Admittedly the move can be tricky. If you search job boards for security job descriptions, there’s virtually nothing in each description to distinguish them from another. From reading the job descriptions, every security job is ensuring compliance with company policy and legal requirements, working with vendors and partners in infrastructure, and contributing to the company’s information security awareness program. Seriously, that’s every job I’ve applied for in the last four years, even though the roles have been very different in practice.
Here’s what I recommend. Get a book on the CISSP, even if you don’t plan to get the certification. Get an old one because it’s cheap. The next step is to find the parts of the book that don’t put you to sleep or make your head explode. I can think of three approaches to it: Skimming chapters, skimming the table of contents, or skimming the index. There may only be 10 pages in that 1,000-page book that interest you, but that doesn’t matter. What matters is knowing which 10 pages they are.
Next, figure out how that portion that interests you relates to your experience. That may require some searching but it’s worth it.

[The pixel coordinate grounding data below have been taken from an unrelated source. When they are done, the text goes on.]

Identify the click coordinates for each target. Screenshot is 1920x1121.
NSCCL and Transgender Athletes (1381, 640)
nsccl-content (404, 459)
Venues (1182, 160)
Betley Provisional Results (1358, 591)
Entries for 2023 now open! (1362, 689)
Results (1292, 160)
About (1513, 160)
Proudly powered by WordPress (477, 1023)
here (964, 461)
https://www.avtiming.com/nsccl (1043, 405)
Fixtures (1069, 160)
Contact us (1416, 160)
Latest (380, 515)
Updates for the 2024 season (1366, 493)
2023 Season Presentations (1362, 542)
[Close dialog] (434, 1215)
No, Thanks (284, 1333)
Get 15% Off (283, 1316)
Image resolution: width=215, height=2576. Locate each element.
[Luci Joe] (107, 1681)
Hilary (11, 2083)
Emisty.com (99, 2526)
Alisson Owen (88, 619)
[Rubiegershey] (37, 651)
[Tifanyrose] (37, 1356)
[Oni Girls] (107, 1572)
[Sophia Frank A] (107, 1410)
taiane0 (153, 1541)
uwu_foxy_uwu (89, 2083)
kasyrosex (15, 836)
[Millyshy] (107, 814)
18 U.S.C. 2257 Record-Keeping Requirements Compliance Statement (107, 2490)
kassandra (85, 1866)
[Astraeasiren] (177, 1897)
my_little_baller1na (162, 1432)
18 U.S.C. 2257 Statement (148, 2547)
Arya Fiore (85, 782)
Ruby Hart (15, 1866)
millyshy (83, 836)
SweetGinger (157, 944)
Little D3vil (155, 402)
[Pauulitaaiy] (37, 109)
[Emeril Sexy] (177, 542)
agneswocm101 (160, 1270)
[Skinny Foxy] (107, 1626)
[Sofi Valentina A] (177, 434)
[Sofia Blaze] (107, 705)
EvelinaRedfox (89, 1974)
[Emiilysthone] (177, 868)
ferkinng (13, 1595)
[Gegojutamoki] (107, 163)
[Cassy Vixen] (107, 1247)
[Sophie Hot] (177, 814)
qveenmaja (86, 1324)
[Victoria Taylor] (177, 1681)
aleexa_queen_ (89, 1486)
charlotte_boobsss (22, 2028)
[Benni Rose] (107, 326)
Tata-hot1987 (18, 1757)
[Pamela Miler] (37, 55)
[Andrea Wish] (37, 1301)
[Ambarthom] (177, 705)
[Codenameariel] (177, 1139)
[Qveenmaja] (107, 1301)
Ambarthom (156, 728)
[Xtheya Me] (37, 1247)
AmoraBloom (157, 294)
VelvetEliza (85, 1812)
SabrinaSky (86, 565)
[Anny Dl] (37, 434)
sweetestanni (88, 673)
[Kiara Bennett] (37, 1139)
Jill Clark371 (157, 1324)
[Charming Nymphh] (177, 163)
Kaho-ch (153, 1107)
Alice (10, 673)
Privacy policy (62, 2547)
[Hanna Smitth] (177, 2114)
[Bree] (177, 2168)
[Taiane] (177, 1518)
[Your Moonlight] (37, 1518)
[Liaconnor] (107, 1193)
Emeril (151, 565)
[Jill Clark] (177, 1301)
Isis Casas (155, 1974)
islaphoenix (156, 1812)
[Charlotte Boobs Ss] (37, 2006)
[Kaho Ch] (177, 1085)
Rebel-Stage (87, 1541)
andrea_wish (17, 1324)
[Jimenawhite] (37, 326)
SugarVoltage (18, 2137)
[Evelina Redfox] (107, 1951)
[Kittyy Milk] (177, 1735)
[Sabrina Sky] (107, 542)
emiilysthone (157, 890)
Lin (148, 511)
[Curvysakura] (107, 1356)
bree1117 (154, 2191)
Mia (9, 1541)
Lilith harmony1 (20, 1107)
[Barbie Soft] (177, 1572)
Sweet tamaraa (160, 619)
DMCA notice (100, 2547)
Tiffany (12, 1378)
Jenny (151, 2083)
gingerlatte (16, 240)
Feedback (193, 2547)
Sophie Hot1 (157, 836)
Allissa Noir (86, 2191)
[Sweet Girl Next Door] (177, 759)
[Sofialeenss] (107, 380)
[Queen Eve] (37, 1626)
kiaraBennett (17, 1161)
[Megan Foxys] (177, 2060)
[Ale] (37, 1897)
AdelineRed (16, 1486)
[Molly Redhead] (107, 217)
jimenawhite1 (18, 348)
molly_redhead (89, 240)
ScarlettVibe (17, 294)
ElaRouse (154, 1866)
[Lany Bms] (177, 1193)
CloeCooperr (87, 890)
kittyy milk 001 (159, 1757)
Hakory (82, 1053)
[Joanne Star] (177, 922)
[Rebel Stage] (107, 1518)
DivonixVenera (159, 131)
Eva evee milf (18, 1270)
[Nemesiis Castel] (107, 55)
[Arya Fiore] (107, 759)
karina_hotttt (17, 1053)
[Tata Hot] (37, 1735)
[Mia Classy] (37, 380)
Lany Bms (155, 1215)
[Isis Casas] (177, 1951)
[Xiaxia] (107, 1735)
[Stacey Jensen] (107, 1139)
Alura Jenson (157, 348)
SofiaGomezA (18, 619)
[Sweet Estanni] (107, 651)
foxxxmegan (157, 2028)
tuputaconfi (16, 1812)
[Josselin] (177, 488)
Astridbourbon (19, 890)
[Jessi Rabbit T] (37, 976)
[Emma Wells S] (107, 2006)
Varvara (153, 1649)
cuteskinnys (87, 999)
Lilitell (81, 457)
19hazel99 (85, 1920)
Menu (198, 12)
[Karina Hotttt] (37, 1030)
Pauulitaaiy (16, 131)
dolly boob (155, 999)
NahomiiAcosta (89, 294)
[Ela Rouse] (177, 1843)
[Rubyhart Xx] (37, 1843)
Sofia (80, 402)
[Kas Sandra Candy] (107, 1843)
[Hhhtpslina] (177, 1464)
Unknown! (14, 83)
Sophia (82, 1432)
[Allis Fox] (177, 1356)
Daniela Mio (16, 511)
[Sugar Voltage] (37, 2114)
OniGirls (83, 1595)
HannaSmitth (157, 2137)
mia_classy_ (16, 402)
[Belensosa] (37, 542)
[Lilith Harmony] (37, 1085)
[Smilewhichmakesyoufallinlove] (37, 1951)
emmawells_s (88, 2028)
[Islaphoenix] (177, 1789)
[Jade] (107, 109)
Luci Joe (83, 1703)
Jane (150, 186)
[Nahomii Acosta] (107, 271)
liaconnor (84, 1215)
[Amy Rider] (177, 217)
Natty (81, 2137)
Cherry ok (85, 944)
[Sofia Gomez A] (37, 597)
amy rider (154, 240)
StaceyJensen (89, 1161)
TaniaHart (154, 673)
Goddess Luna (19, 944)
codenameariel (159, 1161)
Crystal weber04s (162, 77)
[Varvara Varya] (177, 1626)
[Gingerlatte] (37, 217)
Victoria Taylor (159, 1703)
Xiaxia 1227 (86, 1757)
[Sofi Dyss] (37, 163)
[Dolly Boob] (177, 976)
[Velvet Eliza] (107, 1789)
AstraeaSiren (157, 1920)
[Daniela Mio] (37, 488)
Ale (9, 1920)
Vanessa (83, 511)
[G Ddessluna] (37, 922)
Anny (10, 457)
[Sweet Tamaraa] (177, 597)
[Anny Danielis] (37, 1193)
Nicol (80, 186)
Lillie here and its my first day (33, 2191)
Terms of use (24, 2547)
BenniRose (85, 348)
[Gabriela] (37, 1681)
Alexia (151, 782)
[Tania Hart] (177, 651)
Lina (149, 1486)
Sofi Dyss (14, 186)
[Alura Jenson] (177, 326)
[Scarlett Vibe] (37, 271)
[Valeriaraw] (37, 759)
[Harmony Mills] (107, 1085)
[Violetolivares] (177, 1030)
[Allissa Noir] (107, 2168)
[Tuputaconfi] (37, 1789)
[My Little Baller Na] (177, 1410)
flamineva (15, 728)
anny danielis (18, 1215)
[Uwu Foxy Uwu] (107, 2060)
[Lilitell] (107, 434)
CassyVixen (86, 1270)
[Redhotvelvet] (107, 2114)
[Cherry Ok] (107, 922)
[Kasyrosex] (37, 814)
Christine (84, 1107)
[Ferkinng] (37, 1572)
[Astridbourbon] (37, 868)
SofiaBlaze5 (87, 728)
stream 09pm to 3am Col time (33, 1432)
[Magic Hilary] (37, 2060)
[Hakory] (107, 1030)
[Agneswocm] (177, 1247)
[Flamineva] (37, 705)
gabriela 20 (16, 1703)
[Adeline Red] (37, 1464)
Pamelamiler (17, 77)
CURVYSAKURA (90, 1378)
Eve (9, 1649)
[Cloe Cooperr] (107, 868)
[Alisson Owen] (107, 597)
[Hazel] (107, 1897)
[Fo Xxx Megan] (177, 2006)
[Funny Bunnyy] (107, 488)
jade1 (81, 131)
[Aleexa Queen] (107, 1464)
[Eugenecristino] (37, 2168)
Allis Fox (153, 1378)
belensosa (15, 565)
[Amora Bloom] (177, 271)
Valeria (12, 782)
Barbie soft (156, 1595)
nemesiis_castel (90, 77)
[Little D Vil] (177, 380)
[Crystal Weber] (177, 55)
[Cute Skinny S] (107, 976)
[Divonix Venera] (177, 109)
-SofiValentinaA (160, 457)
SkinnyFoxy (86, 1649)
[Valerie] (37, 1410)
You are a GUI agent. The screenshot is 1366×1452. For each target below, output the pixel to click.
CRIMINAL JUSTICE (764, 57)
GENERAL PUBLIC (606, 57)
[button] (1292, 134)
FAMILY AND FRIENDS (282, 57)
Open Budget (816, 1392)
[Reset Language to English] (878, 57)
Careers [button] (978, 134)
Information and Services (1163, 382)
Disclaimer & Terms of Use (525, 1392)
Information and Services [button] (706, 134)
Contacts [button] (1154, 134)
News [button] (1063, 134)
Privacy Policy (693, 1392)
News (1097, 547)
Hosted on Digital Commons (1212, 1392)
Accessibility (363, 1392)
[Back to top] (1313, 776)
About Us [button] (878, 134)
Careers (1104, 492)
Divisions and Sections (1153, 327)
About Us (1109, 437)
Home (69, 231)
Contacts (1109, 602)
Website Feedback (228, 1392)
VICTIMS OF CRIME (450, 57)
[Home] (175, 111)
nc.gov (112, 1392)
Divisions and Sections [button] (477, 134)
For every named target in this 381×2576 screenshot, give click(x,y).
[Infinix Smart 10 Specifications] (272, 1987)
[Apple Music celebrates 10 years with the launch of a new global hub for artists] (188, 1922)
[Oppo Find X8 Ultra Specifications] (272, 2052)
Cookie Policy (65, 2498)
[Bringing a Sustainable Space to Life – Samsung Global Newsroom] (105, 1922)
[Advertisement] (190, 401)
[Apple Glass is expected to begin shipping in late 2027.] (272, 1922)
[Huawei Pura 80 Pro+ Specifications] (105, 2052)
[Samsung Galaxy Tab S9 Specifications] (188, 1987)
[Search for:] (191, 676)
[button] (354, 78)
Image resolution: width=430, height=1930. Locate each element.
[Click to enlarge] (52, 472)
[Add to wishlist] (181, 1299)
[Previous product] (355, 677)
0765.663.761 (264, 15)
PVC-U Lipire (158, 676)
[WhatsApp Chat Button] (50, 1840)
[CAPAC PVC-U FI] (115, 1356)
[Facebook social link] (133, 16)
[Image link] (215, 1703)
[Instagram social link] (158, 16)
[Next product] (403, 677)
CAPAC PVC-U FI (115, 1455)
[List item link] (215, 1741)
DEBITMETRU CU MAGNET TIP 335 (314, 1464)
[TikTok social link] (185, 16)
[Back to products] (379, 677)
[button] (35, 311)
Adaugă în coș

The last step is listening to some security podcasts. For getting started in security, I really recommend Liquid Matrix Security Digest. Start with episode #1 and listen all the way to their most recent one. Their news segments will be a bit dated, but there’s plenty of wisdom in their discussion about the old news, and they talk quite a bit about security practices. Liquid Matrix is the perennial runner-up for the best security podcast, but for someone who’s trying to learn about the industry, I think it’s the best one by a long shot.
Another good one to listen to is the SANS Internet Storm Center. Recorded every single weekday, it’s a 5-6 minute high-level overview of what’s going on right now.
Think of how the things they talk about on those podcasts relate to what you know, and when they talk about things you don’t understand, do some Google searches to learn. You’ll be surprised how quickly you pick it up.
Listening to a couple of podcasts won’t make you an expert, but I’ve given that recommendation to a number of people and you’d be surprised how few show the initiative to listen.
I can’t guarantee that doing these three things alone will get you into your first pure security role, but it will give you a leg up. Finding the 10 pages of a 1,000-page security book that interest you and listening to 64 hours’ worth of Liquid Matrix podcasts takes some effort and shows some initiative. And I do know people who were hired for roles where they weren’t necessarily the best fit just because the hiring manager didn’t want them to slip away. They plugged them in to the best fit they could manage, played them out of position in that role for a year or two, but then, when a good opening came up, moved them into that better role.